In Trypanosoma brucei mitochondria, RNAs are synthesized polycistronically. Nevertheless, levels of mature monocistronic RNAs vary dramatically between life cycle stages. This indicates that steady-state RNA abundance, and thus gene expression, is controlled by posttranscriptional processes and these processes are developmentally regulated. Our hypothesis is that RNA decay pathways are critical determinants of gene regulation in this system. Our previous studies identified both cis- and trans-acting factors that define novel pathways of trypanosome gene regulation, and indicate that distinct decay pathways exist for unedited and edited mitochondrial RNAs. On unedited mRNA, the presence of a poly(A) tail significantly stimulates RNA turnover. In direct contrast, polyadenylation stabilizes edited RNAs. Moreover, the same small edited element that switches the poly(A) tail from a destabilizing to a stabilizing element is sufficient to facilitate rapid decay of edited RNA lacking a poly(A) tail compared to its unedited counterpart. These data reveal the presence of two exoribonuclease activities that we have shown are peripherally associated with mitochondrial membranes: (i) an activity that rapidly degrades poly(A+) unedited RNAs and (ii) an activity that specifically degrades edited RNAs that lack a poly(A) tail.
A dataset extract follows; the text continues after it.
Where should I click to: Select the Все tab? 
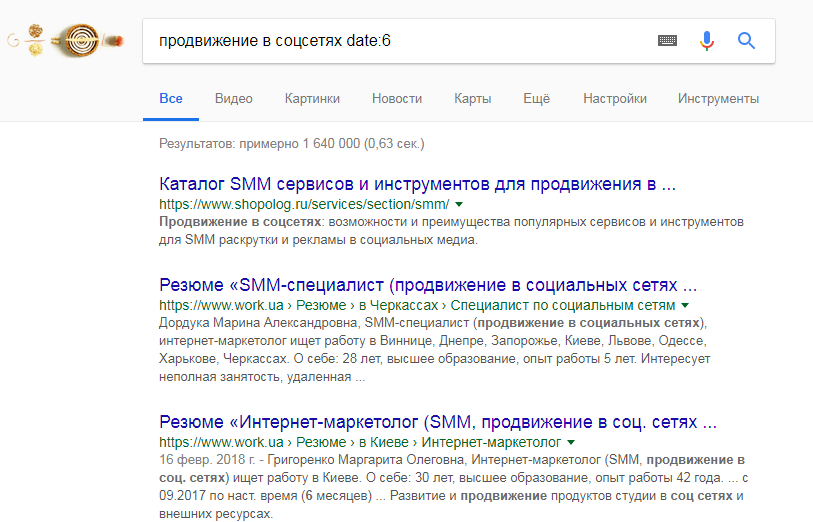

Two candidate exoribonucleases were identified in the T. brucei genome, and one was shown to be essential for optimal growth. A third trans-acting enzyme involved in mitochondrial RNA turnover is the RET1 terminal uridylyltransferase (TUTase). In organello data implicate RET1 in facilitating turnover of a subset of poly(A+) RNAs, potentially through modification of their 3'tail sequences. The long-term goal of this project is to understand the roles of RNA turnover in trypanosome mitochondrial gene expression, and to elucidate the underlying biochemical mechanisms that regulate these events.
The Specific Aims are: 1) Define cis-acting elements that regulate edited RNA stability. We will determine the range of edited RNAs that are stabilized by polyadenylation, and precisely define cis-acting stabilization sequences. We will use RNA structure determination and RNA-protein interaction assays to address the mechanism by edited cis-elements stabilize polyadenylated RNAs. 2) Identify and characterize exoribonucleases involved in mitochondrial RNA turnover. We will biochemically isolate the poly(A) RNA selective exoribonuclease and analyze its role in mitochondrial RNA metabolism using RNAi. Using a dual-RNAi strategy, we will identify the exoribonuclease that rapidly degrades non-adenylated edited RNAs. Here, candidate exoribonucleases will be ablated in cells engineered to produce increased levels of poly(A-) edited RNAs. 3) Determine the role of RET1 TUTase in mRNA 3'end formation and stability. Through analysis of RET1 knock-down cells, we will identify RNAs whose turnover is impacted by RET1 in vivo and assess their 3'end modifications. These studies will greatly increase our understanding of gene regulation in a medically and economically important parasite, and will provide important insights in to the mechanisms of mitochondrial gene regulation in higher organisms.
The long term goal of this project is to elucidate the roles of specific cis-acting elements and trans-acting factors in mitochondrial RNA decay in Trypanosoma brucei, and to understand the mechanisms by which these factors regulate mitochondrial gene expression. These studies will greatly increase our understanding of gene regulation in a medically and economically important parasite, and will provide important insights into the mechanisms of mitochondrial gene regulation in higher organisms.